Dáil debates

Wednesday, 4 July 2018

Heritage Bill 2016: Report Stage (Resumed) and Final Stage

 

9:00 pm

Photo of Éamon Ó CuívÉamon Ó Cuív (Galway West, Fianna Fail) | Oireachtas source

Deputy Eamon Ryan is correct in one regard but it does not relate to the amendments under discussion. He is right in that the Bill in its original form allowed contractors to cut in August. I have no doubt of that. However, a Fianna Fáil amendment was accepted in the Seanad to do away with that justification. No contractor is pulling out a machine to do just one of the eight faces of a hedge in a field. We are talking about an issue that Fianna Fáil has dealt with. I have to take issue also with Deputy Burton on the market for meat drying up. Cattle have been of huge importance in Ireland going all the way back to mythology and Queen Medb but that has not been so true of the growing of grains. When one looks at the topography of a large part of the country, one realises that a lot of fields, including most of the fields where I live, are not fit for ploughing. Cattle and sheep have been the way to farm those lands for centuries upon centuries.

We have had a great Second Stage debate, but we should look at the section 8 and the proposed amendment to it. Section 8 provides that the Road Traffic Act 1993 is excluded from any prohibition in the Bill. We should look at what the Road Traffic Act provides as that is what is at issue here as opposed to the talk that has been going on here for the past hour. It states explicitly that the owner or occupier of land shall take all reasonable steps to ensure that a tree, shrub, hedge or other vegetation on land is not a hazard or potential hazard to persons using public roads and that it does not obstruct or interfere with the safe use of a public road or the maintenance of a public road. The Wildlife Act as enacted contradicted the Road Traffic Act. If one tried to bring a prosecution under the former of a person who had cut a hedge in the closed period on a road for safety reasons, his or her solicitor would have quoted the Road Traffic Act to the judge and said there were two Acts in conflict. The legal understanding I have is that what we are doing here is to have these rhyming for once. The Road Traffic Act will not be made illegal by another Act even though in itself it is still legal.

I remember being on a local authority. Time and again, it said the legal responsibility to cut roadside hedges rested with the owner of the land and not with the local authority. Certainly, my local authority cuts hedges in winter, for which we are grateful. It does the main roads and not every bóithrín. One gets lots of people ringing to beg one to get the hedge cutter in given the major challenge presented by the type of farming and society we have, particularly with older people in occupation of properties who have no way of cutting hedges. We are allowing an owner-occupier to cut a tree, shrub, hedge or other vegetation on land to ensure it is not a hazard or potential hazard to persons using a public road.

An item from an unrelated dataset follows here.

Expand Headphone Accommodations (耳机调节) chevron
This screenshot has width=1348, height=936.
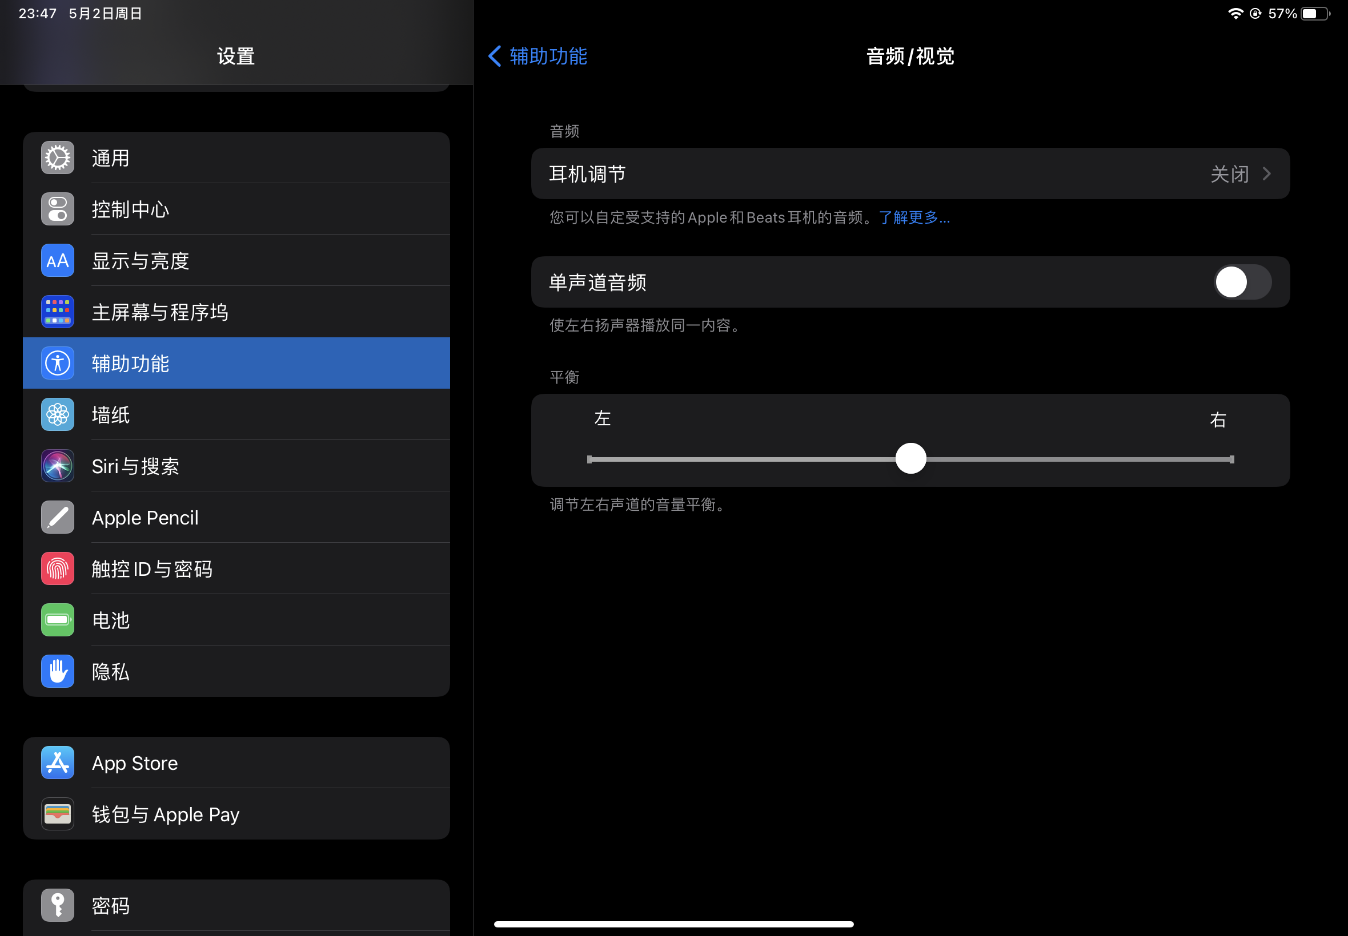coord(1266,174)
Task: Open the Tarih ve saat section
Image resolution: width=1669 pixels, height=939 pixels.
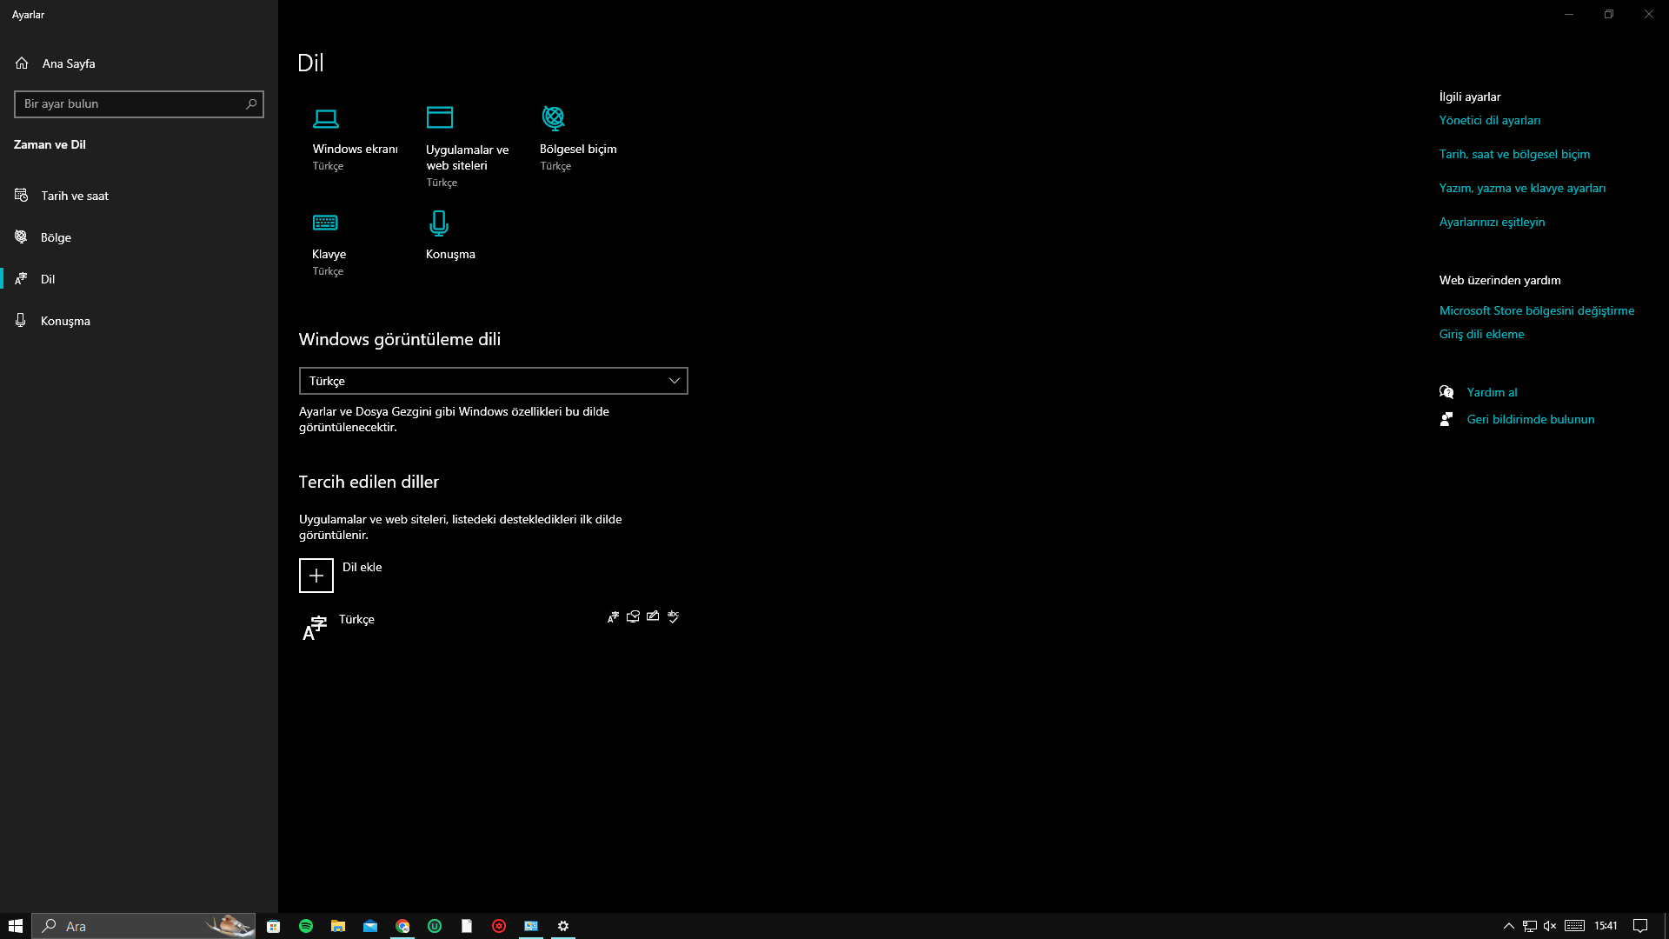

It is no more or less than that. Any other cutting of hedges in the closed period will be illegal. It is as simple as that.

One must also consider the practicality of this. Does anyone think a person will hire a contractor just for the fun of cutting outside hedges? I note the cost of hiring a contractor and getting that contractor, the required safety equipment and the necessary warning signs in place to cut a few hundred yards of hedge. It is not just a question of coming down the road and cutting the hedge. Why would anyone do that in the middle of summer if there were not an urgent safety issue? A great deal of hedge cutting in the area where I live is more likely to be done with hand-held strimmers than by the larger tractor-mounted equipment. Little is going to change. The idea that there is a whole lot of people out there waiting to cut hedges fails to recognise the sensible dynamic here, which is that one can cut a hedge for one reason only, namely safety. That is the only thing that is legal. There is no incentive in any event to go beyond that as it would not be economical for the farmer. The problem is often one of getting owners to cut hedges which are lethally dangerous.

There has been a wide debate. I agree that nature is under threat not only in the countryside, but in the cities as well. I grew up within a mile of this building and I note that a lot of the lungs that were in the city have disappeared in my lifetime. Many of the large gardens and even the urban farms that used to exist are gone. There was a great deal of life in the city when there were long gardens at the backs of the houses not far from here, which are now covered in Tarmac or which have been built on to provide mews housing. There has been an intensification of building in the city, which I regret. I remember being woken up by the dawn chorus here. While I regret that, it is a question of having to house our people. One cannot have it every way. There are massive challenges for wildlife and I do not make light of them. What we are doing here, however, is minor. We are simply making it legal to do no more or less than is required of a landowner. It is not something optional but is rather an obligation on a landowner under section 70 of the Roads Act 1993. We should stick to the subject.